[Extracted records]
■ ■ ■
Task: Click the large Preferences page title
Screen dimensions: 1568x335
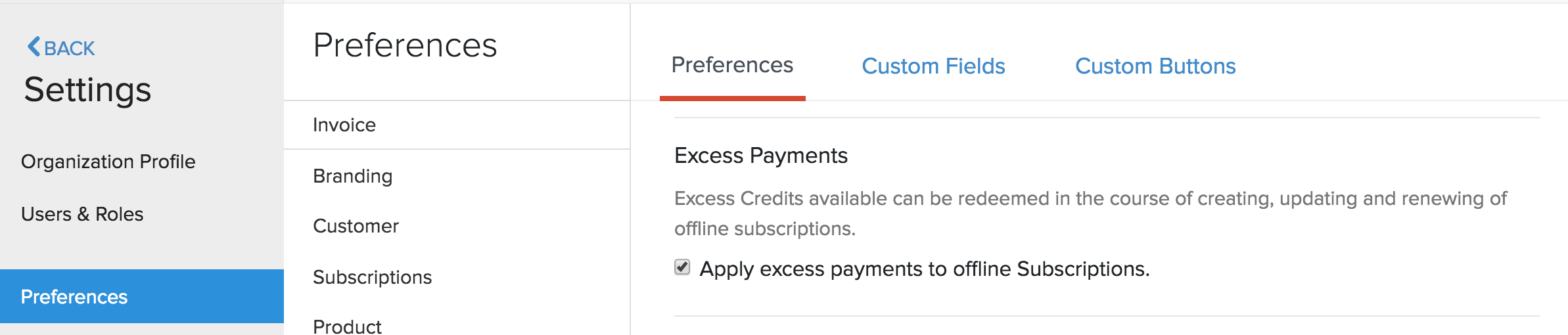Action: tap(405, 45)
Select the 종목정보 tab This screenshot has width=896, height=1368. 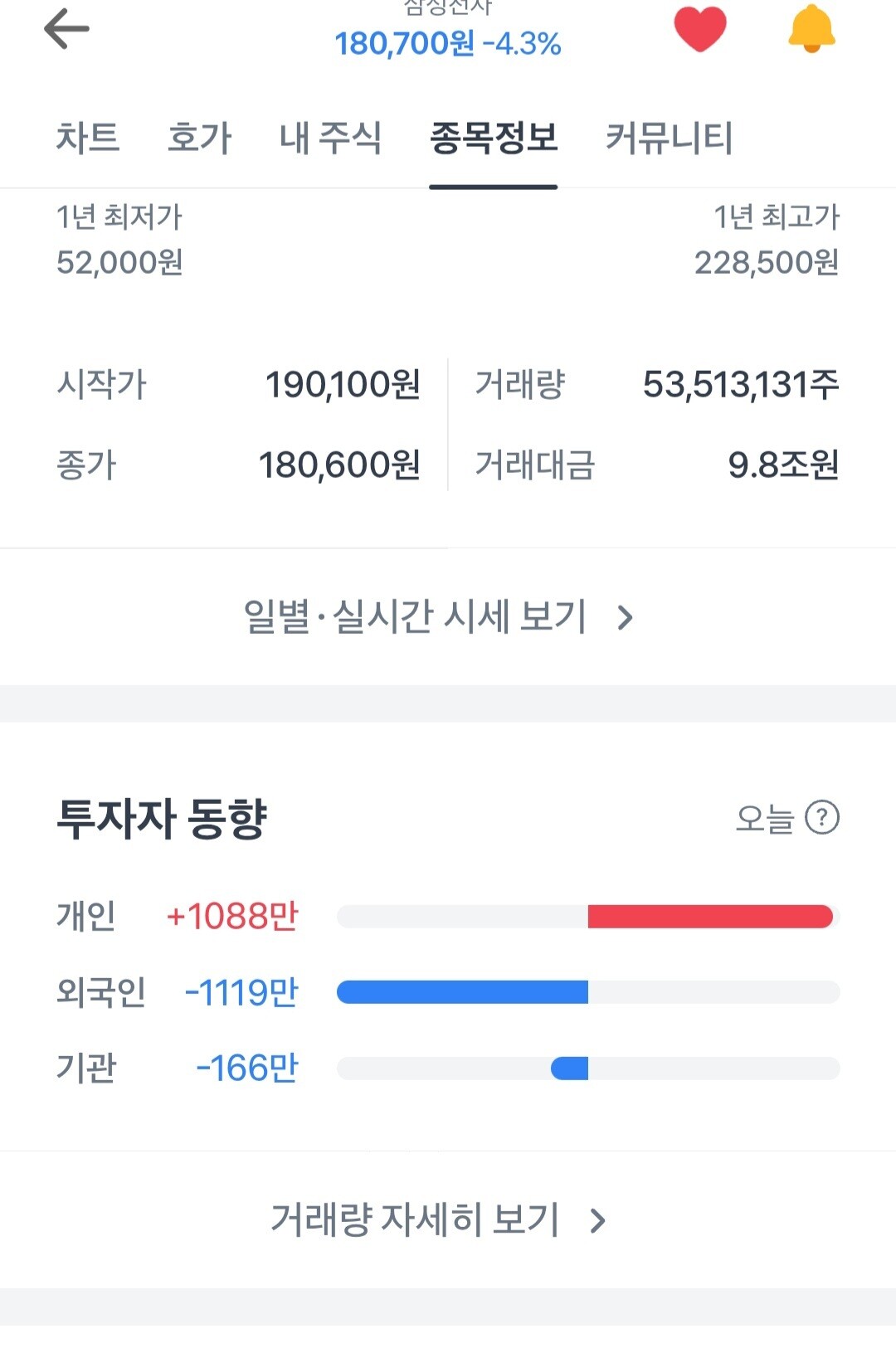pos(494,138)
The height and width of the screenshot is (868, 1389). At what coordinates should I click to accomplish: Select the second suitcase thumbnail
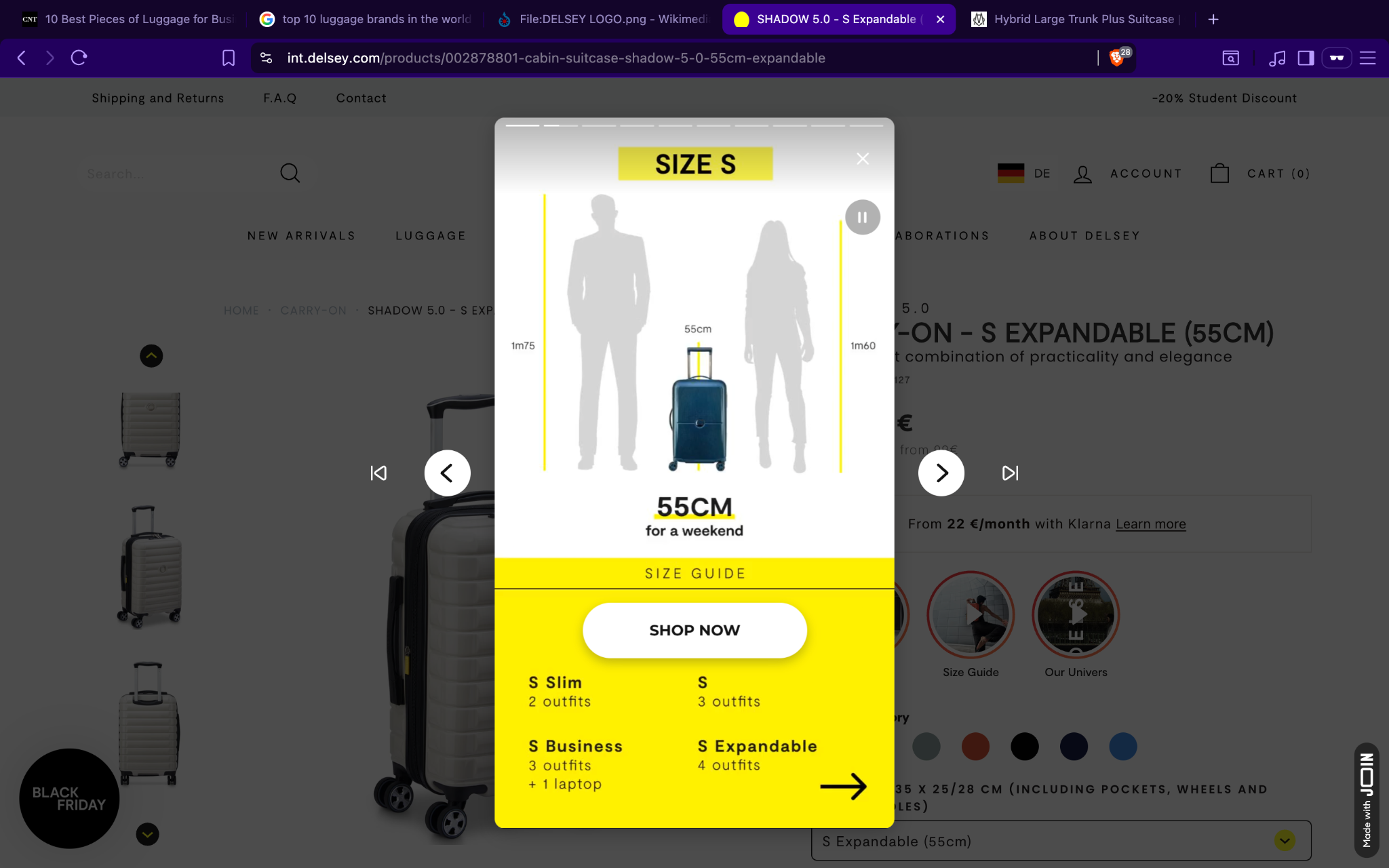coord(150,566)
■ ■ ■
What to work on ->
Reproduce the data verbatim, starting at the line that contains "The height and" and ending at the last line of the data. Leave the pictures out of your answer.

Written reply ->
The height and width of the screenshot is (868, 1389). At what coordinates should I click to accomplish: Select the second suitcase thumbnail
coord(150,566)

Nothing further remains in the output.